TASK DETAILS
Reproduce the lines from the one containing "You are a GUI" through the final line, substituting "blue" for "green" and leaving everything else unchanged. Omit the pictures from your answer.
__________________________________________________
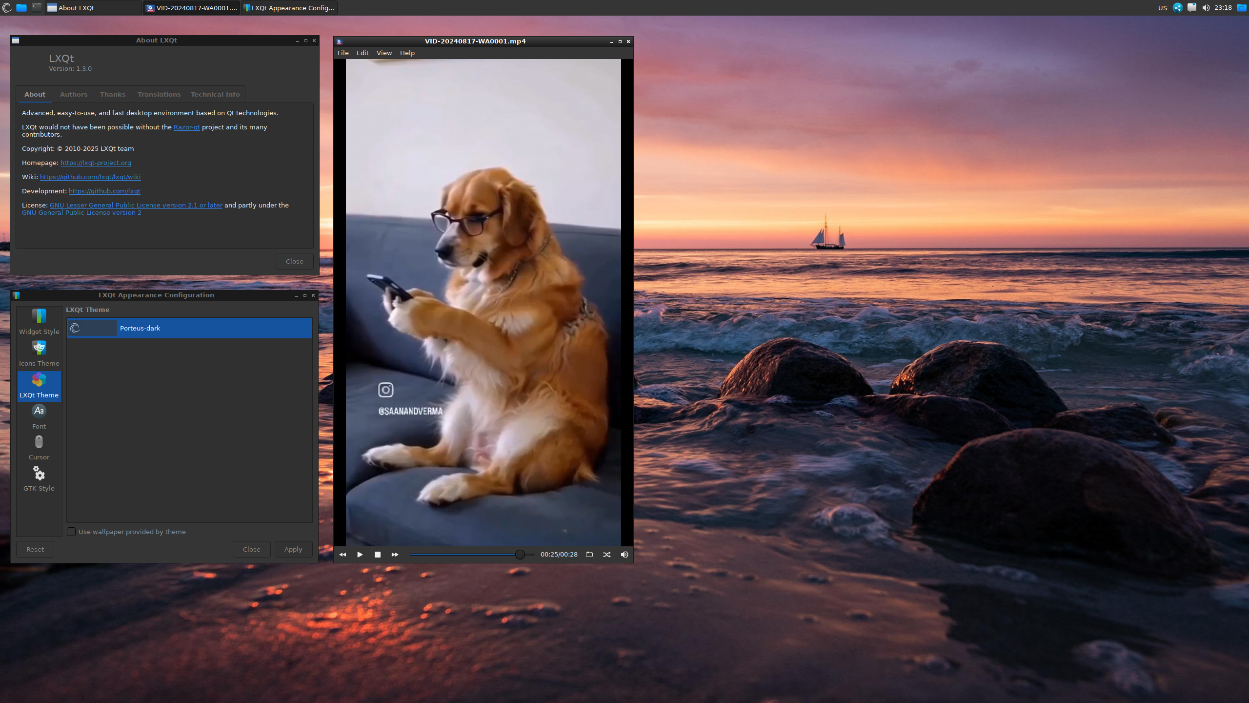Stop the video playback
The image size is (1249, 703).
[x=377, y=555]
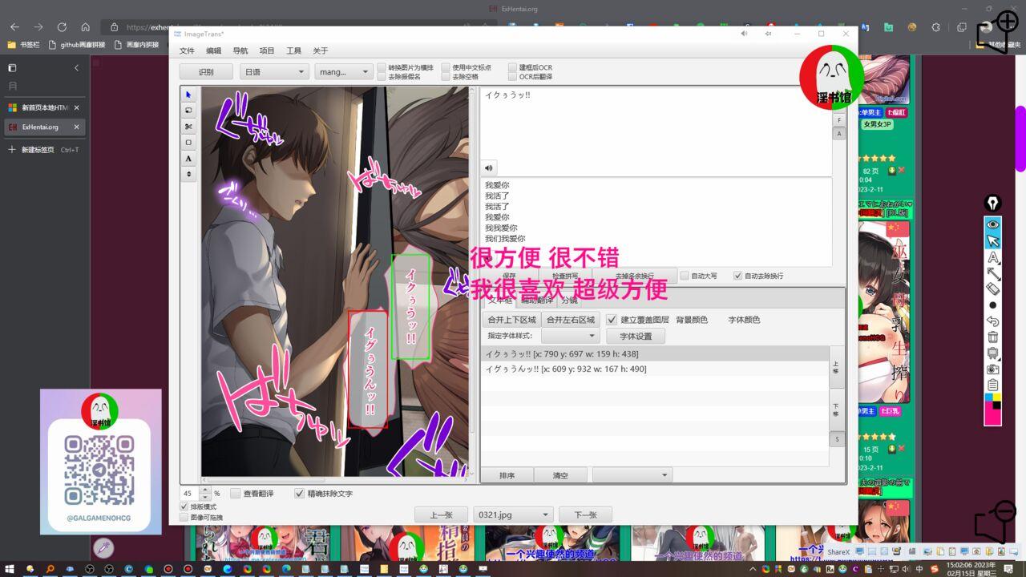The height and width of the screenshot is (577, 1026).
Task: Click the camera screenshot icon
Action: coord(992,369)
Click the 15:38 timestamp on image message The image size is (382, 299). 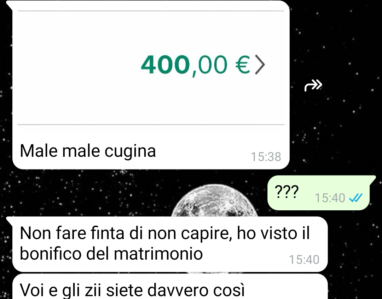(266, 156)
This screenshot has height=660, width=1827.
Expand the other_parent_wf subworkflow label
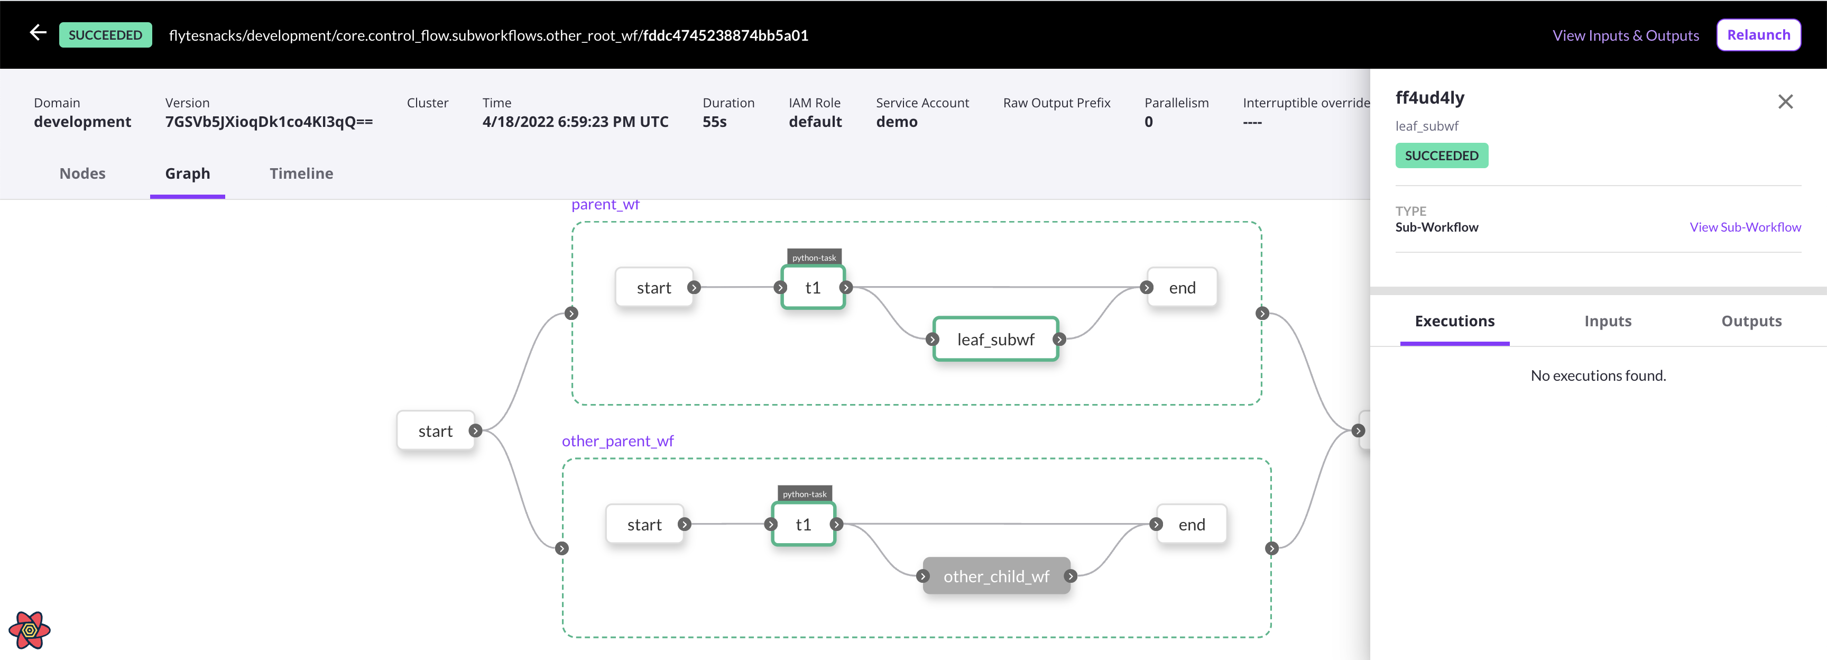[617, 441]
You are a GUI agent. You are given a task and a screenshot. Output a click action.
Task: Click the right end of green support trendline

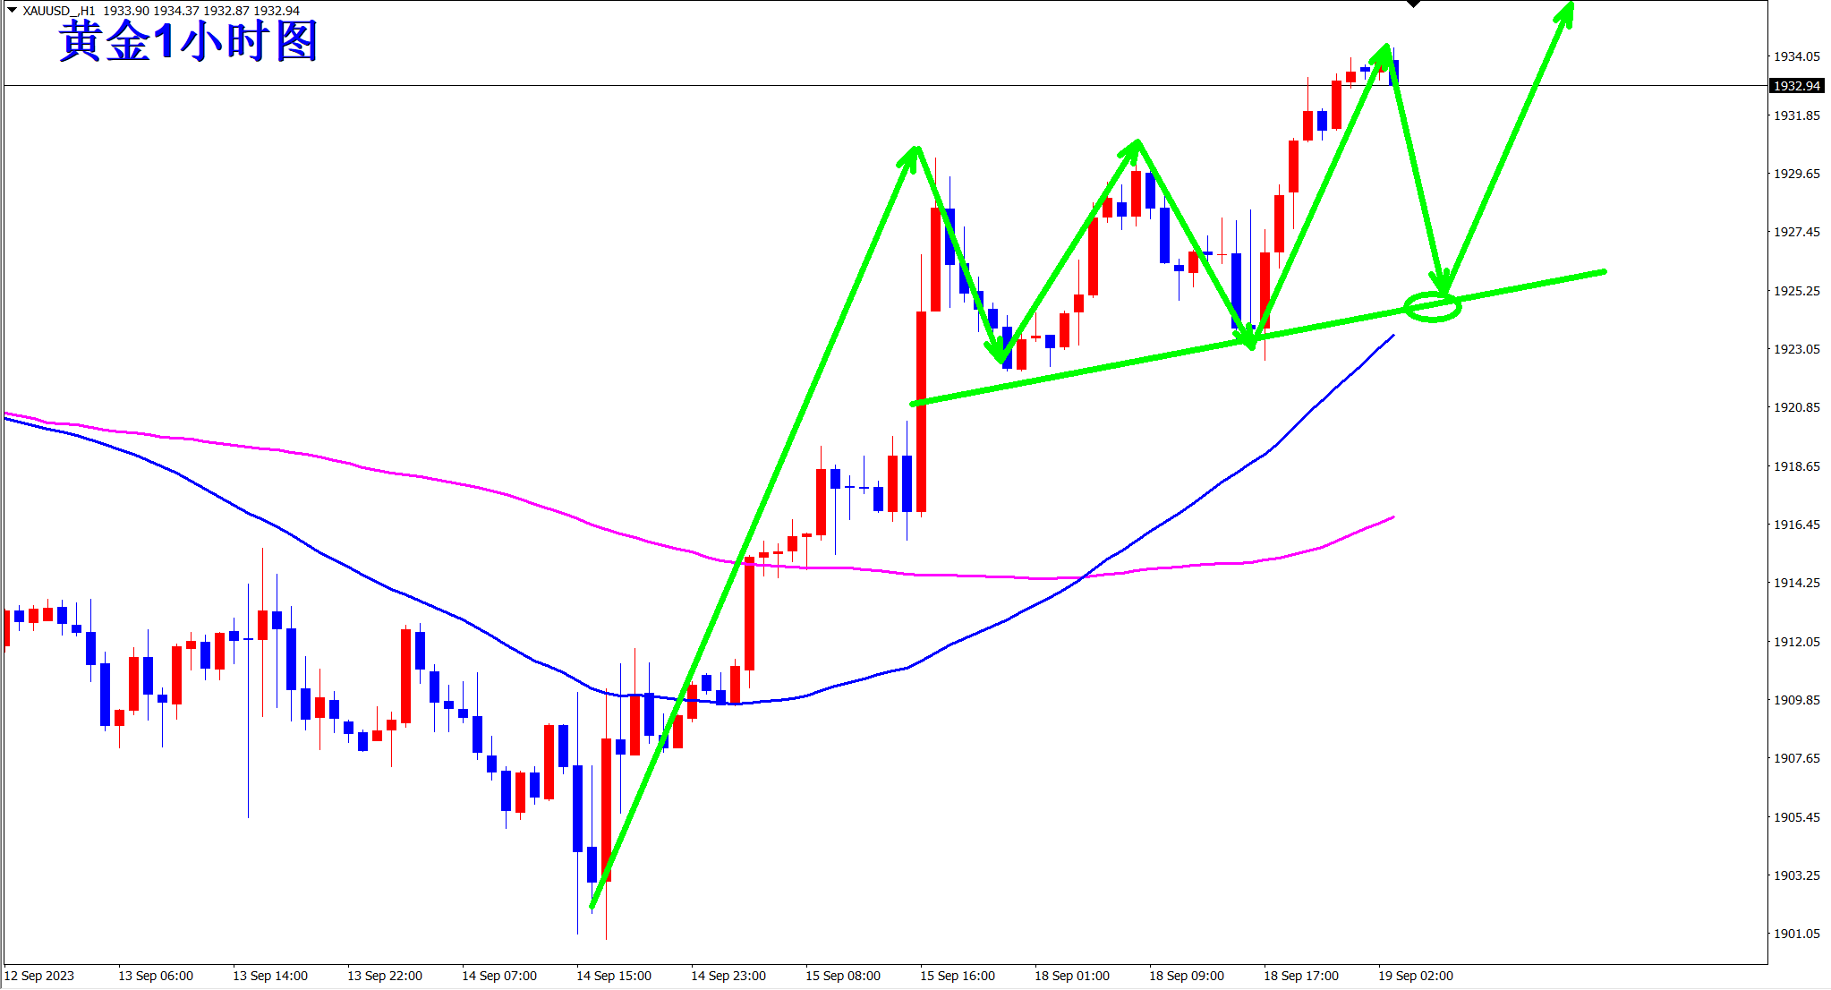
__________________________________________________
RESPONSE TO THE TASK
You are a GUI agent. You are given a task and a screenshot. Output a click action.
Task: Click the right end of blue support trendline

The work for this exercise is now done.